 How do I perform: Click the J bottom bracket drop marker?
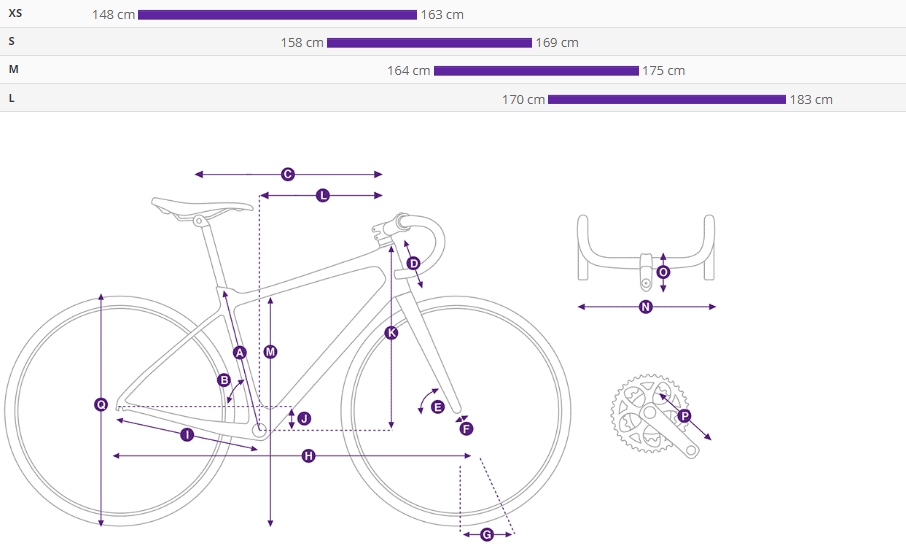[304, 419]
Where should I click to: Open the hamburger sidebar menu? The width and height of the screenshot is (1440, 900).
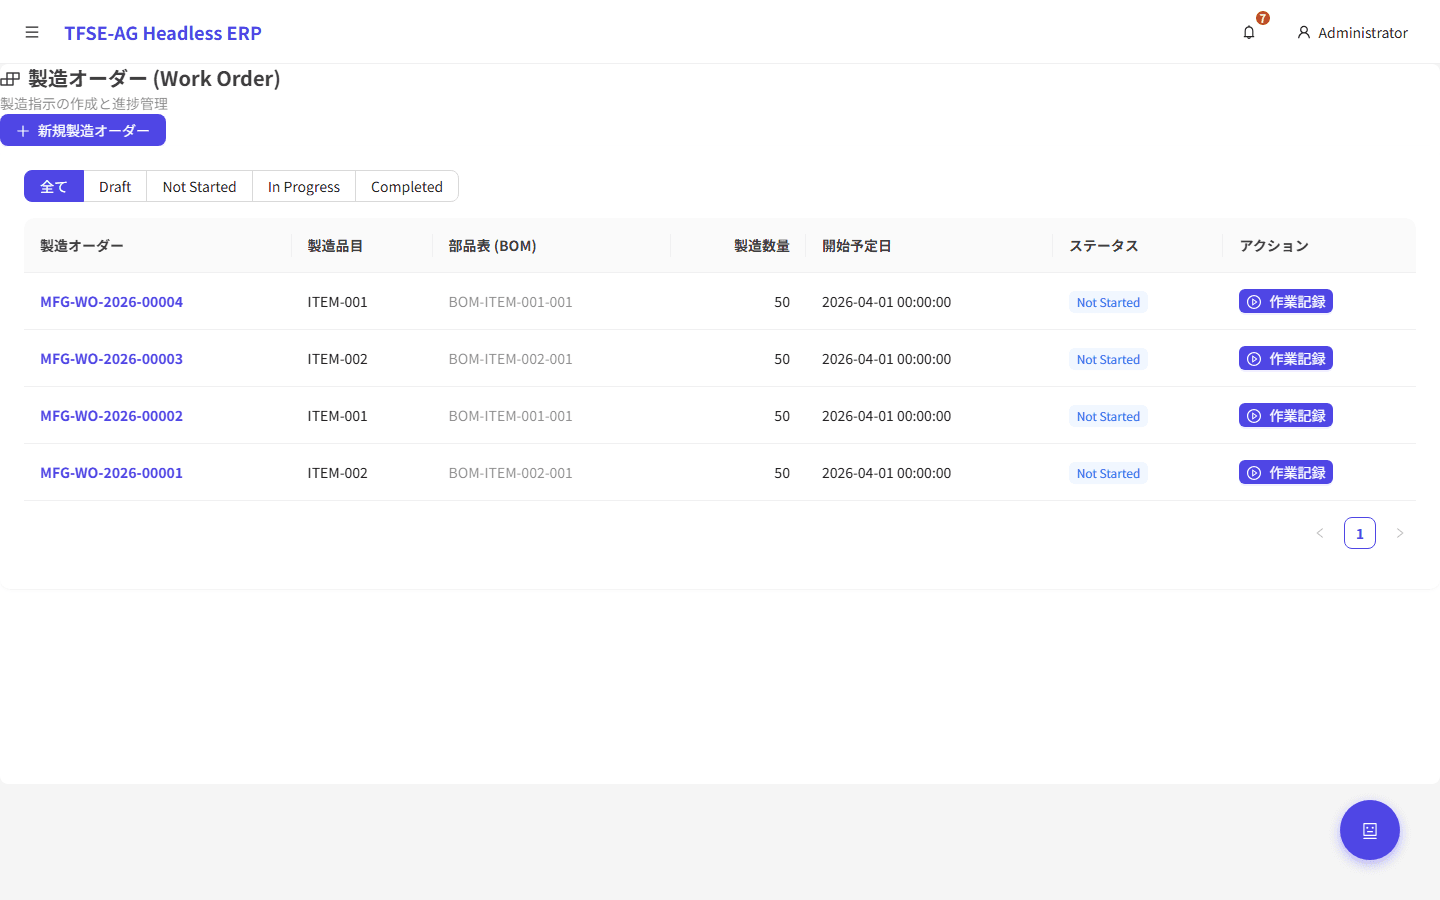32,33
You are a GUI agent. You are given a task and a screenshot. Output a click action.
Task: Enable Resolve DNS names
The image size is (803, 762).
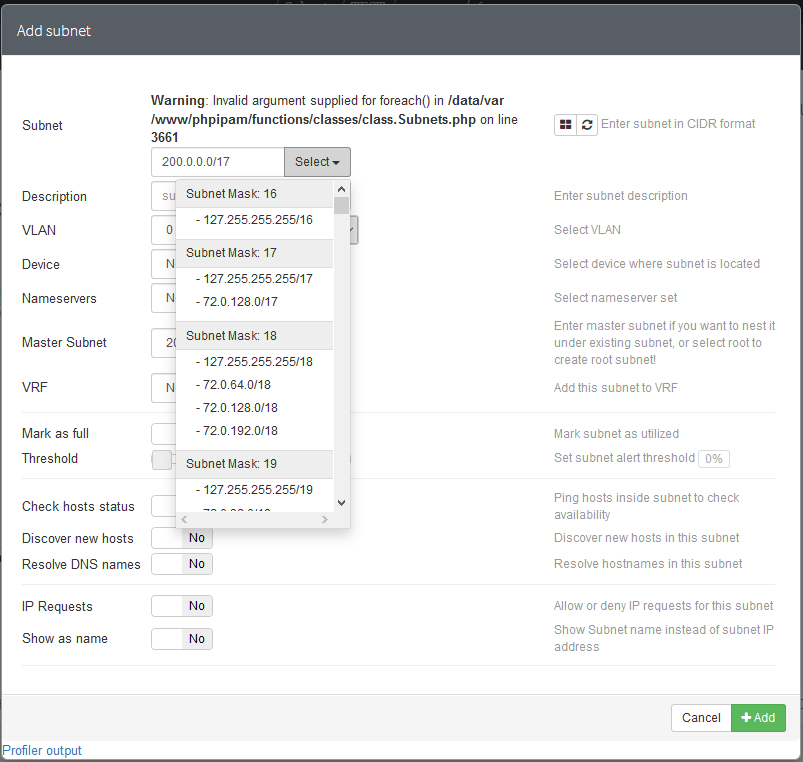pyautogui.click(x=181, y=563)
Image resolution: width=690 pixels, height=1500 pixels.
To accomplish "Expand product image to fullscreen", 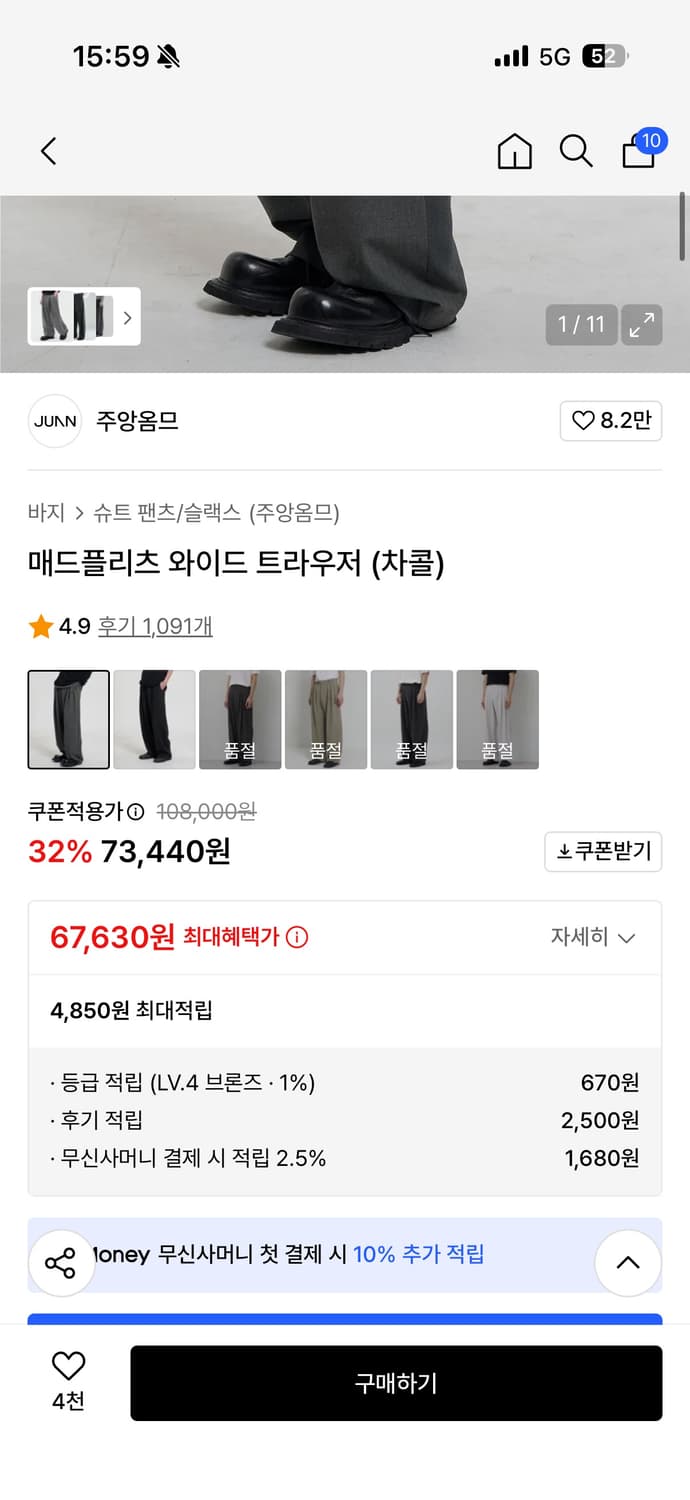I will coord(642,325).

───

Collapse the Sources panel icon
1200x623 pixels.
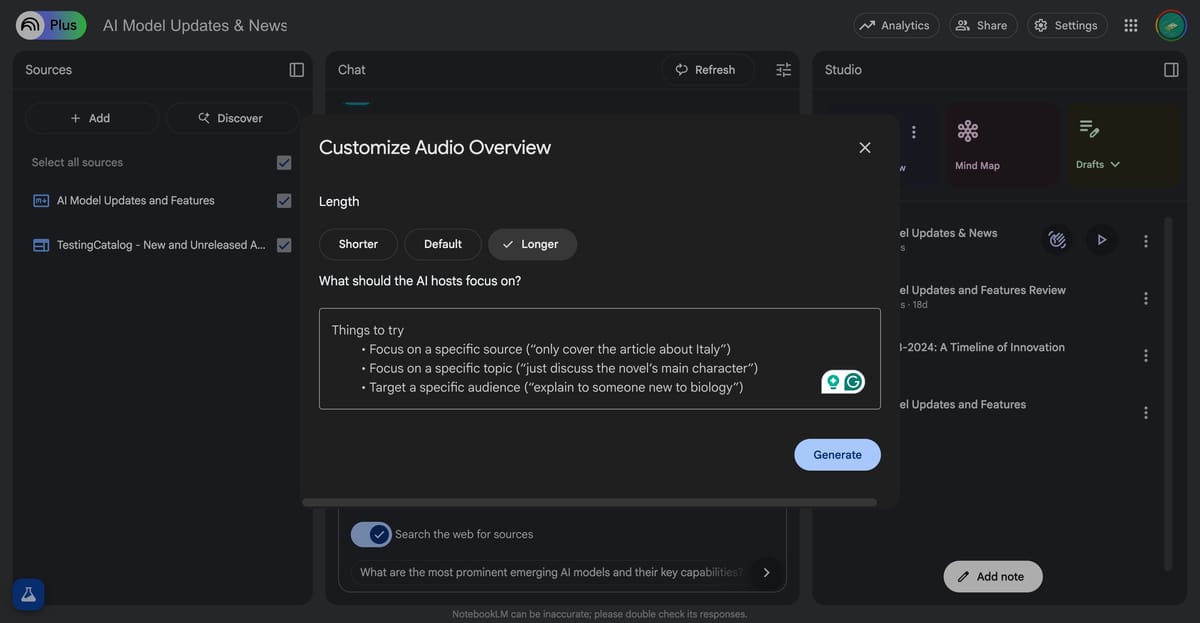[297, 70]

───

Copy word for word the span of the records above that begins at the line with "How do I perform: Click" and ends at the line with "Image resolution: width=690", including those two lines but not the pictures.

• COMPLETED TASK:
 How do I perform: Click the J bottom bracket drop marker?
[304, 419]
Where should I click to: Open the hamburger sidebar menu? The width and height of the screenshot is (1440, 900).
32,33
You are a GUI agent. You are given a task and a screenshot. Output a click action.
Task: Enable Resolve DNS names
The image size is (803, 762).
pyautogui.click(x=181, y=563)
Image resolution: width=690 pixels, height=1500 pixels.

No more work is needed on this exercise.